— Start DATA SUPPLIED —

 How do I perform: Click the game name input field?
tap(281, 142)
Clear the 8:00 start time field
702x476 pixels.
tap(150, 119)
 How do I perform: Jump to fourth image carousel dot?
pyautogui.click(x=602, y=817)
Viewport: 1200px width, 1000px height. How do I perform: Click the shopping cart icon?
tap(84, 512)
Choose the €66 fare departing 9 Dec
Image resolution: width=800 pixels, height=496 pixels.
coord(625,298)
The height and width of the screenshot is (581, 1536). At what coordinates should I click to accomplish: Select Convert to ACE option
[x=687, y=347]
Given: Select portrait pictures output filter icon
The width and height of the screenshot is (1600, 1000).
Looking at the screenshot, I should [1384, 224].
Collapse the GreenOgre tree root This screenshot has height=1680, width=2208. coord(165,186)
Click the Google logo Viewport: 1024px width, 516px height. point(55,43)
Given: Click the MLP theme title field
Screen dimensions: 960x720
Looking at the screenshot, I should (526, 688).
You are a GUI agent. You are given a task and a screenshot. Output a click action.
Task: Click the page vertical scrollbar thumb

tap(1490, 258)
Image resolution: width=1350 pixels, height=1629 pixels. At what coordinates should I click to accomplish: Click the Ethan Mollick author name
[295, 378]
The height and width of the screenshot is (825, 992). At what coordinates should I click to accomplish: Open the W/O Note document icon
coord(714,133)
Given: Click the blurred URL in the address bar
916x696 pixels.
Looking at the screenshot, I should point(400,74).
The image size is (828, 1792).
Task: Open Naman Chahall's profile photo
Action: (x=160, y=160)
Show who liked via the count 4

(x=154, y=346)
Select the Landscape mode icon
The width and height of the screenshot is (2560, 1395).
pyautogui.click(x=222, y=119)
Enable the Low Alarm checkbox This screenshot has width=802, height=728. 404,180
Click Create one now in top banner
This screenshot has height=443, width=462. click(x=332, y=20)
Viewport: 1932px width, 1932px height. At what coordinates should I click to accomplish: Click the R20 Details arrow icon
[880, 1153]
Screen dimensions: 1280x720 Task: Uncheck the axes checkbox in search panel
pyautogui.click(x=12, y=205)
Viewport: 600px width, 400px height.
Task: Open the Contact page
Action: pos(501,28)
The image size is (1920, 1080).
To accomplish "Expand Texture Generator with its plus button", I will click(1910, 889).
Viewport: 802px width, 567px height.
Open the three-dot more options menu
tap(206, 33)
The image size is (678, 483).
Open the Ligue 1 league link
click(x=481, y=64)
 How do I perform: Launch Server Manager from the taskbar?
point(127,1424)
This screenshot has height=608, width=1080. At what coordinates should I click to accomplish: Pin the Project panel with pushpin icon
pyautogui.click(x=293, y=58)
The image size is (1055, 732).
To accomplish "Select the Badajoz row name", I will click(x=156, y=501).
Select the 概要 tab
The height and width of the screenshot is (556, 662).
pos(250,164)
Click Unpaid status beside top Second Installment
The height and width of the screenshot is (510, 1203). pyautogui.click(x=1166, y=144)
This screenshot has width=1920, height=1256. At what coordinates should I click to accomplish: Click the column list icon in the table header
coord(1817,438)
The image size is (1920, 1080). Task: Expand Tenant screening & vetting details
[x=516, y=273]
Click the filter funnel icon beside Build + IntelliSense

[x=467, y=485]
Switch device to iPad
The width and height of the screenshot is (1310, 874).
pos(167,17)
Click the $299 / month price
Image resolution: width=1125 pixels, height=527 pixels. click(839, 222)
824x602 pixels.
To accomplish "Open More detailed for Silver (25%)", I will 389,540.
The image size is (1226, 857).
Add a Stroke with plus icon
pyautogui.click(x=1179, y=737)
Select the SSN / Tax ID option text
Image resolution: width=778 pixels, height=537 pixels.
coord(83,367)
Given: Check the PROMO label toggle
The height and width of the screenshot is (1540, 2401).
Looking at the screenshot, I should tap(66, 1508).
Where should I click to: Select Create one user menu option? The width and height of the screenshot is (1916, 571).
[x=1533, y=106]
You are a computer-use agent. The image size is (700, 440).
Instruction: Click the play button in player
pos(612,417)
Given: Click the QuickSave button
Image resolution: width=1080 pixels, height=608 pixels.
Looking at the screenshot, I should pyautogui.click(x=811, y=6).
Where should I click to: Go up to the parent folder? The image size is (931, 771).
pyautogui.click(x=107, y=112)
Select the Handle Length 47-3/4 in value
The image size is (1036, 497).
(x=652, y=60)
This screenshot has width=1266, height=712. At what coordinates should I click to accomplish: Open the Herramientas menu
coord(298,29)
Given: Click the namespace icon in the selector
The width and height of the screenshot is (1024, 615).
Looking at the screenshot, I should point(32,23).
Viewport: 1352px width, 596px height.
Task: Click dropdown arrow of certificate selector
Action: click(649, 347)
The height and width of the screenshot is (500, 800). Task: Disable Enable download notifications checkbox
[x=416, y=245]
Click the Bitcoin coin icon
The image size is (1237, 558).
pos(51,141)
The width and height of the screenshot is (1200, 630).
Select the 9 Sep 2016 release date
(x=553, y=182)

— End DATA SUPPLIED —

GOAL — Print the listing above again line for line, without changing anything.

PROBLEM SOLUTION —
 How do I perform: Click the game name input field?
tap(281, 142)
Clear the 8:00 start time field
702x476 pixels.
tap(150, 119)
 How do I perform: Jump to fourth image carousel dot?
pyautogui.click(x=602, y=817)
Viewport: 1200px width, 1000px height. How do I perform: Click the shopping cart icon?
tap(84, 512)
Choose the €66 fare departing 9 Dec
Image resolution: width=800 pixels, height=496 pixels.
coord(625,298)
The height and width of the screenshot is (581, 1536). At what coordinates should I click to accomplish: Select Convert to ACE option
[x=687, y=347]
Given: Select portrait pictures output filter icon
The width and height of the screenshot is (1600, 1000).
Looking at the screenshot, I should [1384, 224].
Collapse the GreenOgre tree root This screenshot has height=1680, width=2208. coord(165,186)
Click the Google logo Viewport: 1024px width, 516px height. point(55,43)
Given: Click the MLP theme title field
Screen dimensions: 960x720
Looking at the screenshot, I should (526, 688).
You are a GUI agent. You are given a task and a screenshot. Output a click action.
Task: Click the page vertical scrollbar thumb

tap(1490, 258)
Image resolution: width=1350 pixels, height=1629 pixels. At what coordinates should I click to accomplish: Click the Ethan Mollick author name
[295, 378]
The height and width of the screenshot is (825, 992). At what coordinates should I click to accomplish: Open the W/O Note document icon
coord(714,133)
Given: Click the blurred URL in the address bar
916x696 pixels.
Looking at the screenshot, I should point(400,74).
The image size is (828, 1792).
Task: Open Naman Chahall's profile photo
Action: (x=160, y=160)
Show who liked via the count 4

(x=154, y=346)
Select the Landscape mode icon
The width and height of the screenshot is (2560, 1395).
pyautogui.click(x=222, y=119)
Enable the Low Alarm checkbox This screenshot has width=802, height=728. 404,180
Click Create one now in top banner
This screenshot has height=443, width=462. click(x=332, y=20)
Viewport: 1932px width, 1932px height. At what coordinates should I click to accomplish: Click the R20 Details arrow icon
[880, 1153]
Screen dimensions: 1280x720 Task: Uncheck the axes checkbox in search panel
pyautogui.click(x=12, y=205)
Viewport: 600px width, 400px height.
Task: Open the Contact page
Action: pos(501,28)
The image size is (1920, 1080).
To accomplish "Expand Texture Generator with its plus button", I will click(1910, 889).
Viewport: 802px width, 567px height.
Open the three-dot more options menu
tap(206, 33)
The image size is (678, 483).
Open the Ligue 1 league link
click(x=481, y=64)
 How do I perform: Launch Server Manager from the taskbar?
point(127,1424)
This screenshot has height=608, width=1080. At what coordinates should I click to accomplish: Pin the Project panel with pushpin icon
pyautogui.click(x=293, y=58)
The image size is (1055, 732).
To accomplish "Select the Badajoz row name", I will click(x=156, y=501).
Select the 概要 tab
The height and width of the screenshot is (556, 662).
pos(250,164)
Click Unpaid status beside top Second Installment
The height and width of the screenshot is (510, 1203). pyautogui.click(x=1166, y=144)
This screenshot has width=1920, height=1256. At what coordinates should I click to accomplish: Click the column list icon in the table header
coord(1817,438)
The image size is (1920, 1080). Task: Expand Tenant screening & vetting details
[x=516, y=273]
Click the filter funnel icon beside Build + IntelliSense

[x=467, y=485]
Switch device to iPad
The width and height of the screenshot is (1310, 874).
pos(167,17)
Click the $299 / month price
Image resolution: width=1125 pixels, height=527 pixels. click(839, 222)
824x602 pixels.
To accomplish "Open More detailed for Silver (25%)", I will 389,540.
The image size is (1226, 857).
Add a Stroke with plus icon
pyautogui.click(x=1179, y=737)
Select the SSN / Tax ID option text
Image resolution: width=778 pixels, height=537 pixels.
coord(83,367)
Given: Check the PROMO label toggle
The height and width of the screenshot is (1540, 2401).
Looking at the screenshot, I should tap(66, 1508).
Where should I click to: Select Create one user menu option? The width and height of the screenshot is (1916, 571).
[x=1533, y=106]
You are a computer-use agent. The image size is (700, 440).
Instruction: Click the play button in player
pos(612,417)
Given: Click the QuickSave button
Image resolution: width=1080 pixels, height=608 pixels.
Looking at the screenshot, I should pyautogui.click(x=811, y=6).
Where should I click to: Go up to the parent folder? The image size is (931, 771).
pyautogui.click(x=107, y=112)
Select the Handle Length 47-3/4 in value
The image size is (1036, 497).
(x=652, y=60)
This screenshot has width=1266, height=712. At what coordinates should I click to accomplish: Open the Herramientas menu
coord(298,29)
Given: Click the namespace icon in the selector
The width and height of the screenshot is (1024, 615).
Looking at the screenshot, I should point(32,23).
Viewport: 1352px width, 596px height.
Task: Click dropdown arrow of certificate selector
Action: click(649, 347)
The height and width of the screenshot is (500, 800). Task: Disable Enable download notifications checkbox
[x=416, y=245]
Click the Bitcoin coin icon
The image size is (1237, 558).
pos(51,141)
The width and height of the screenshot is (1200, 630).
Select the 9 Sep 2016 release date
(x=553, y=182)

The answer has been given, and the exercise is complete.